Text excerpt —
Overview • Quick start • Debug • Containers
Requirements:
ckan-mqa
offers a Docker Compose solution for performing Metadata Quality Assessment (MQA) on both CKAN endpoints and the European Data Portal catalogs. MQA is a crucial process to ensure the accuracy, completeness, and reliability of metadata, enhancing the overall data interoperability and accessibility.
This Docker Compose configuration enhances a Python MQA software 1 to integrates the powerful MQA toolset seamlessly with CKAN endpoints and European Data Portal catalogs, enabling users to perform in-depth assessments of metadata quality effortlessly. The setup provides an efficient way to run comprehensive quality checks on various metadata attributes, including data relevance, schema compliance, data format consistency, and adherence to standard vocabularies.
Note
It can be tested with an open data portal of the CKAN type such as: mjanez/ckan-docker2
The MQA measures the quality of various indicators, each indicator is explained in the tables below. The results of the checks are stored as Data Quality Vocabulary (DQV) . DQV is a specification of the W3C that is used to describe the quality of a dataset.
Dimension | Maximal points |
---|---|
Findability | 100 |
Accessibility | 100 |
Interoperability | 110 |
Reusability | 75 |
Contextuality | 20 |
Sum | 405 |
The dimensions are derived from the FAIR principles:
-
Findability The following table describes the metrics that help people and machines in finding datasets. A maximum of 100 points can be scored in this area.
-
Accessibility The following table describes which metrics are used to determine whether access to the data referenced by the distributions is guaranteed. A maximum of 100 points can be scored in this area.
-
Interoperability The following table describes the metrics used to determine whether a distribution is considered interoperable. According to the assumption 'identical content with several distributions', only the distribution with the highest number of points is used to calculate the points. A maximum of 110 points can be scored in this area
-
Reusability The following table describes which metrics are used to check the reusability of the data. A maximum of 75 points can be scored in this area.
-
Contextuality The following table show some light weight properties, that provide more context to the user. A maximum of 20 points can be scored in this area.
The final rating happens via four rating groups. The mapping of the points to the rating category is shown in the table below. The representation of the rating in the MQA is expressed exclusively via the rating categories. This enables providers to achieve the highest rating even with a slight deduction of points.

Supplied information —
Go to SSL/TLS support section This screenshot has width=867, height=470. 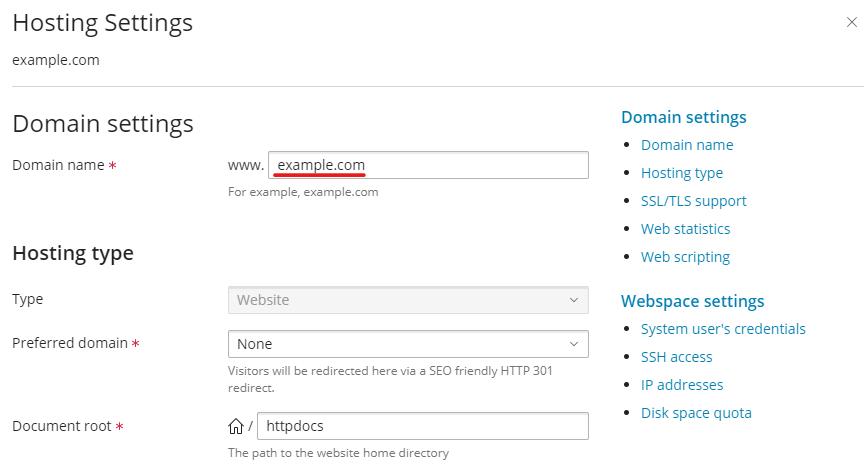pos(693,201)
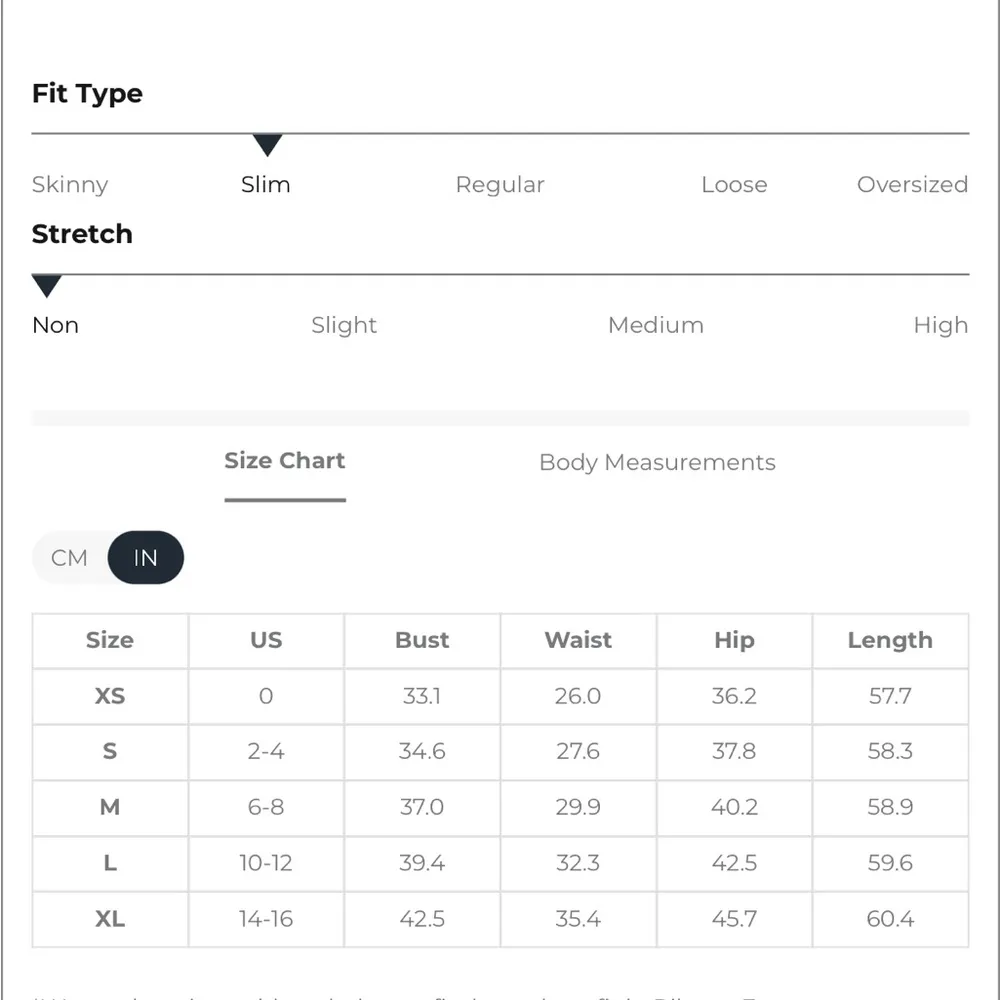Choose the Skinny fit type label
This screenshot has height=1000, width=1000.
coord(70,185)
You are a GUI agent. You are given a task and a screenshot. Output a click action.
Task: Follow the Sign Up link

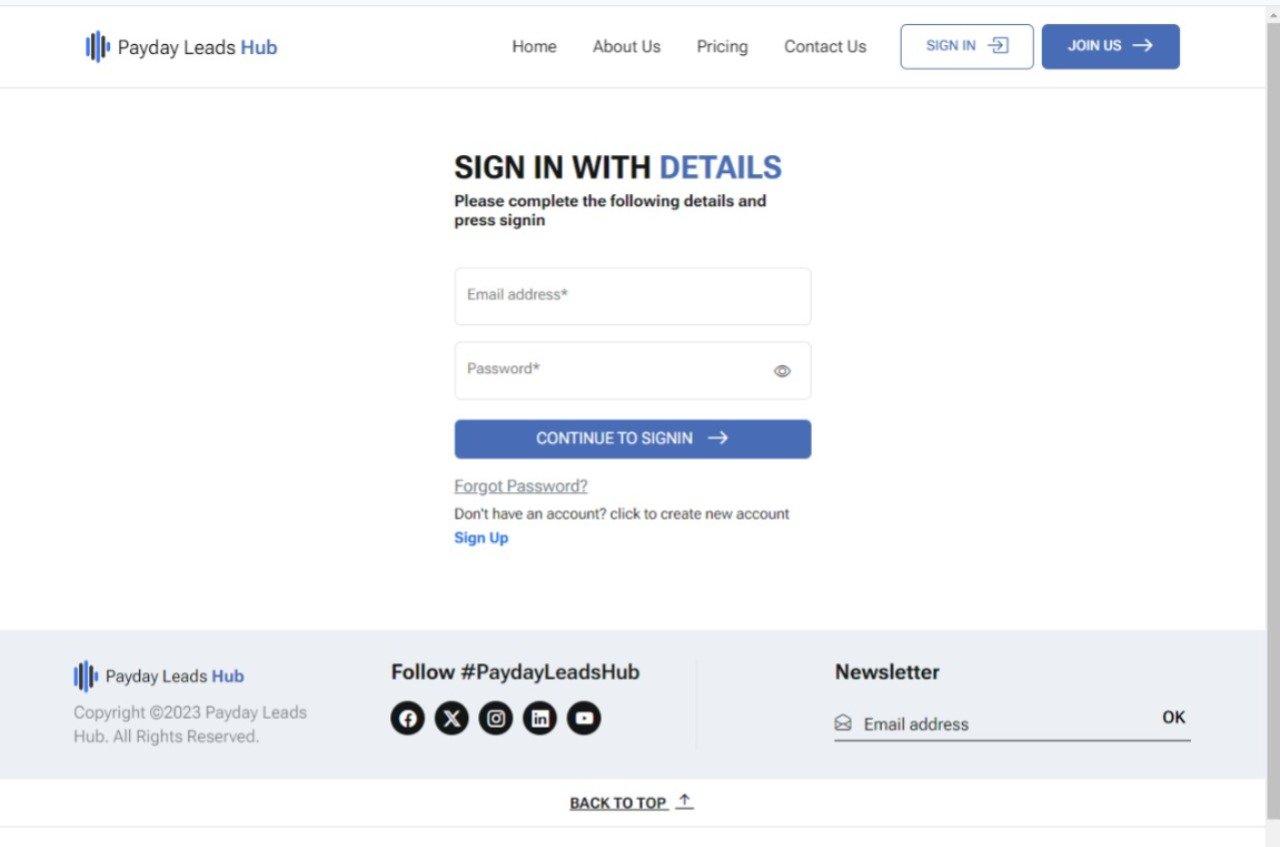[x=481, y=538]
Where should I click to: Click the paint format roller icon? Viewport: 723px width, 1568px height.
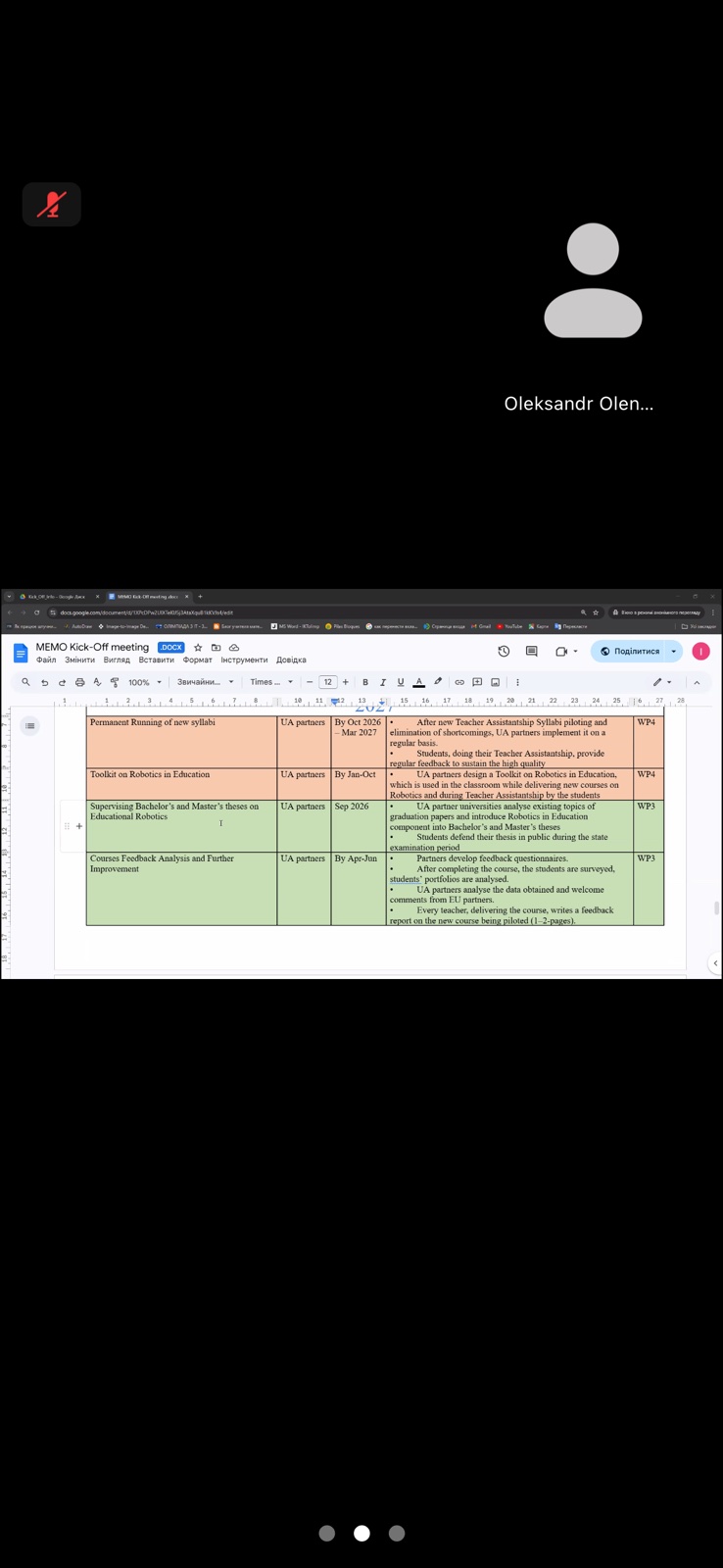115,682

Tasks to perform —
1. Reproduce the ckan-mqa overview word for word, starting at "Overview • Quick" and ending at "interoperability and accessibility.".
2. Answer these questions from the ckan-mqa overview:
(a) Which organization's specification is the Data Quality Vocabulary (DQV)?
(b) What is the maximum number of points for Interoperability?
(c) How many rating groups are used for the final rating?

Responses in order —
1.
Overview • Quick start • Debug • Containers
Requirements:
ckan-mqa
offers a Docker Compose solution for performing Metadata Quality Assessment (MQA) on both CKAN endpoints and the European Data Portal catalogs. MQA is a crucial process to ensure the accuracy, completeness, and reliability of metadata, enhancing the overall data interoperability and accessibility.

2.
(a) The W3C
(b) 110
(c) Four